Output each record below exactly. No images go in the copy.
** Information supplied follows **
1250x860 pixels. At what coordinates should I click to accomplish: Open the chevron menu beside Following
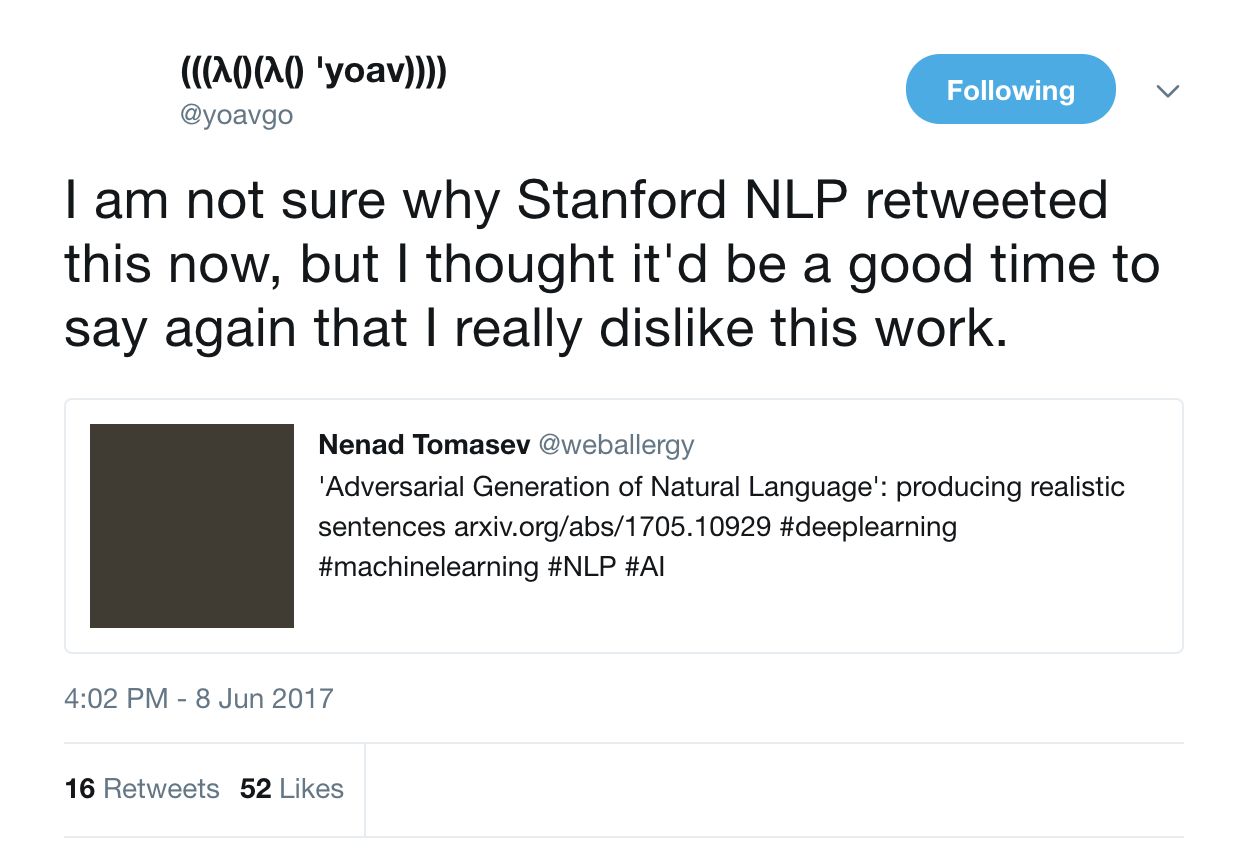pos(1167,91)
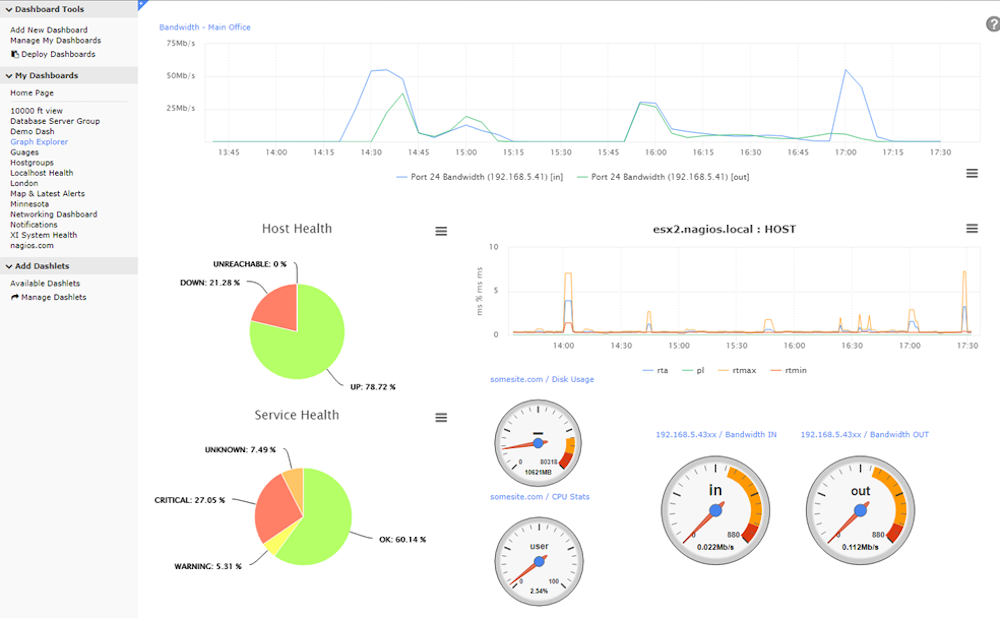Click the blue corner pin icon

[x=142, y=4]
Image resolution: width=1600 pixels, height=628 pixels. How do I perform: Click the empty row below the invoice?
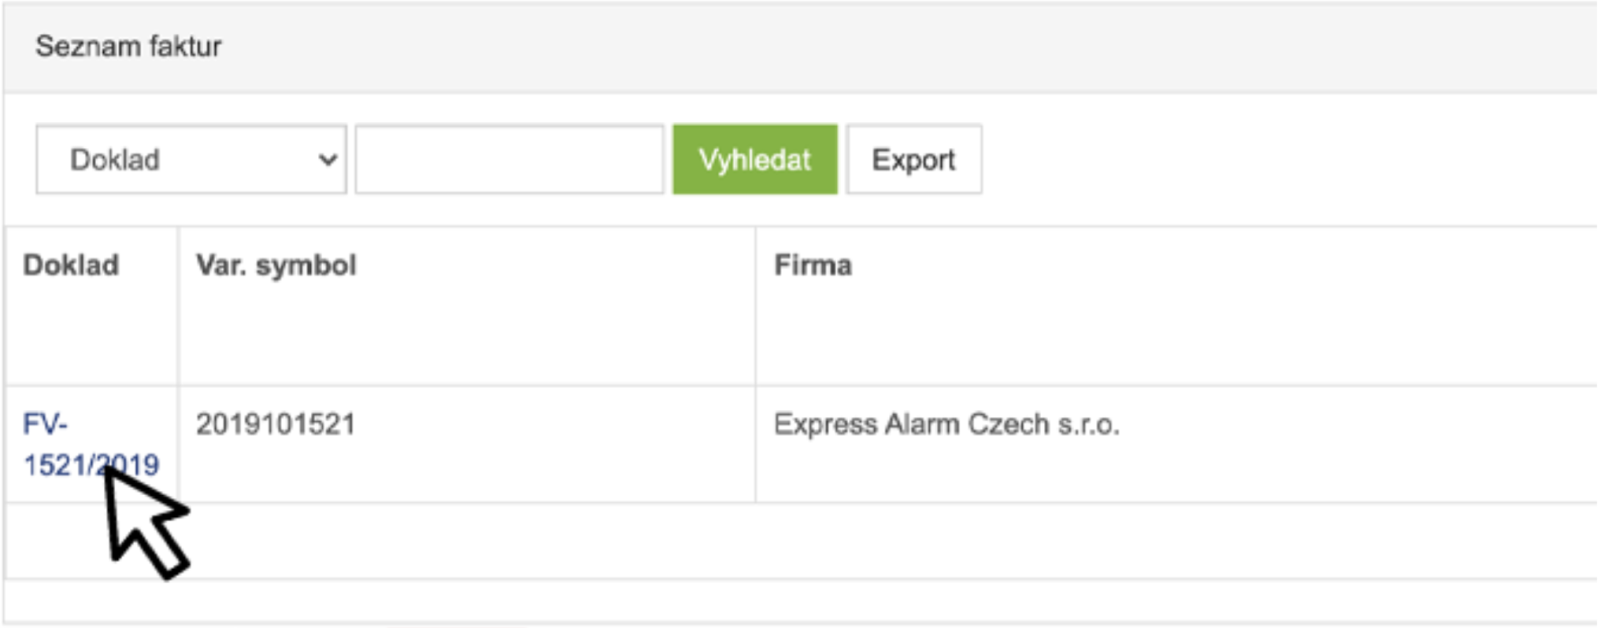click(x=800, y=541)
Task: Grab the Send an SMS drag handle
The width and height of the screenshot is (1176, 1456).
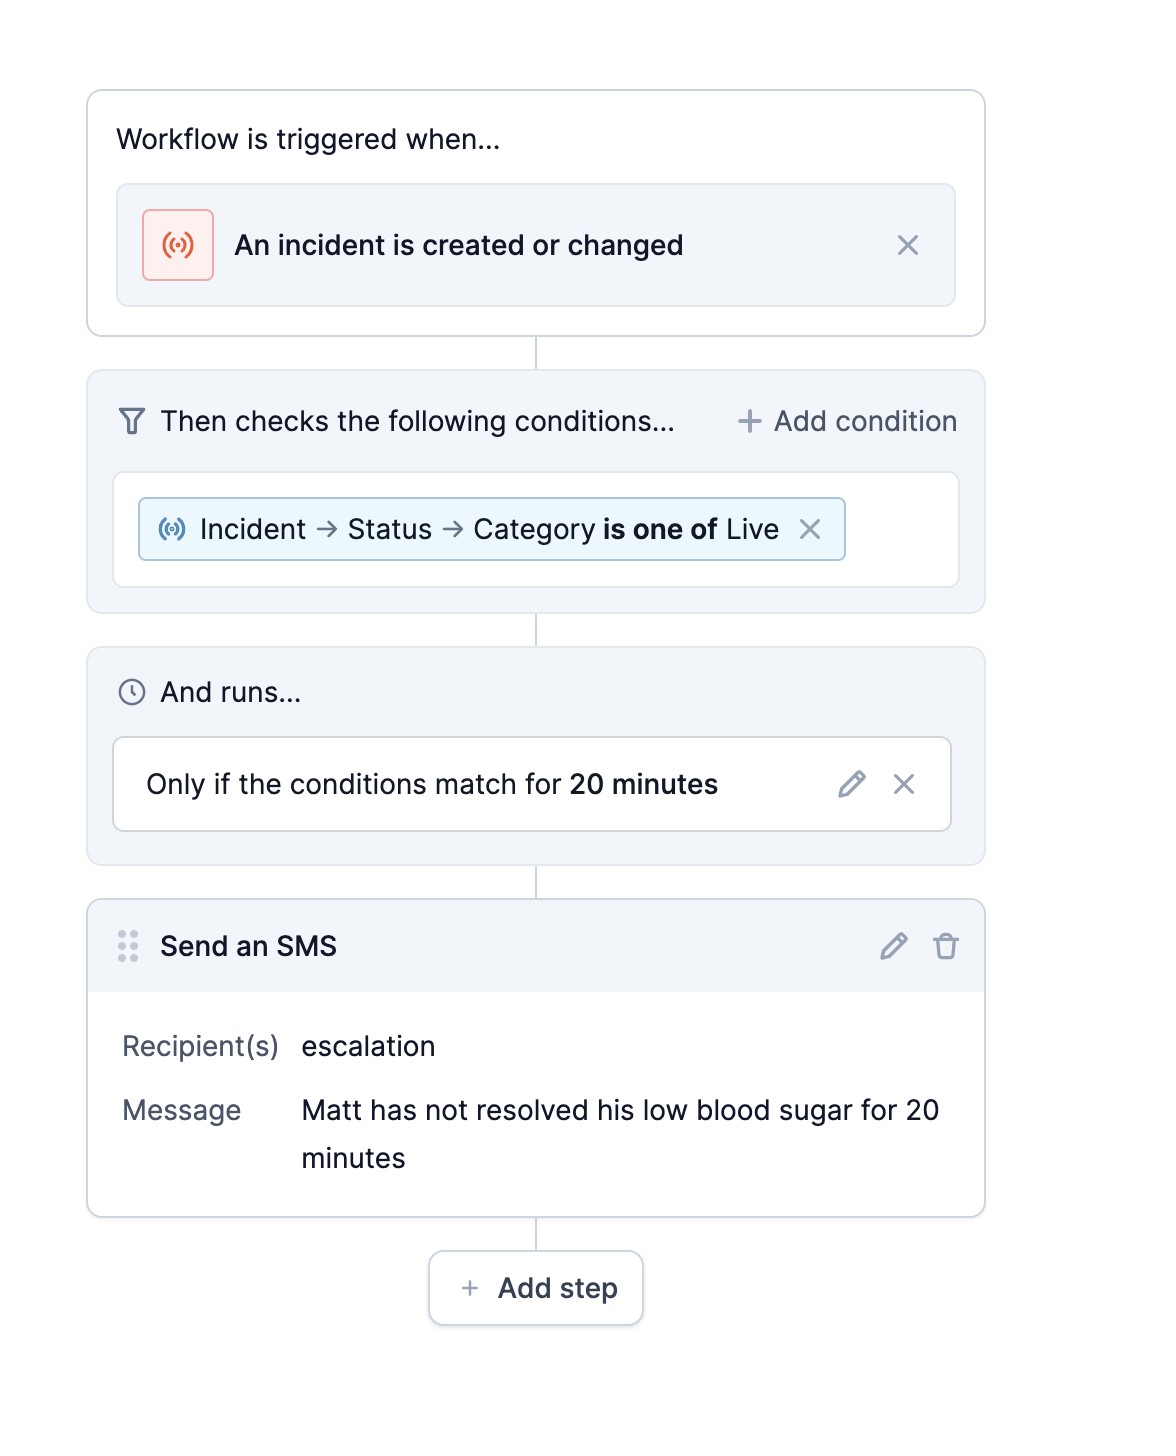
** End of Information supplied **
Expected answer:
1250x860 pixels. At what coordinates should I click to accomplish: Open the chevron menu beside Following
pos(1167,91)
Click the blue corner pin icon

[x=142, y=4]
Image resolution: width=1600 pixels, height=628 pixels. How do I perform: Click the empty row below the invoice?
click(x=800, y=541)
Task: Grab the Send an SMS drag handle
The width and height of the screenshot is (1176, 1456).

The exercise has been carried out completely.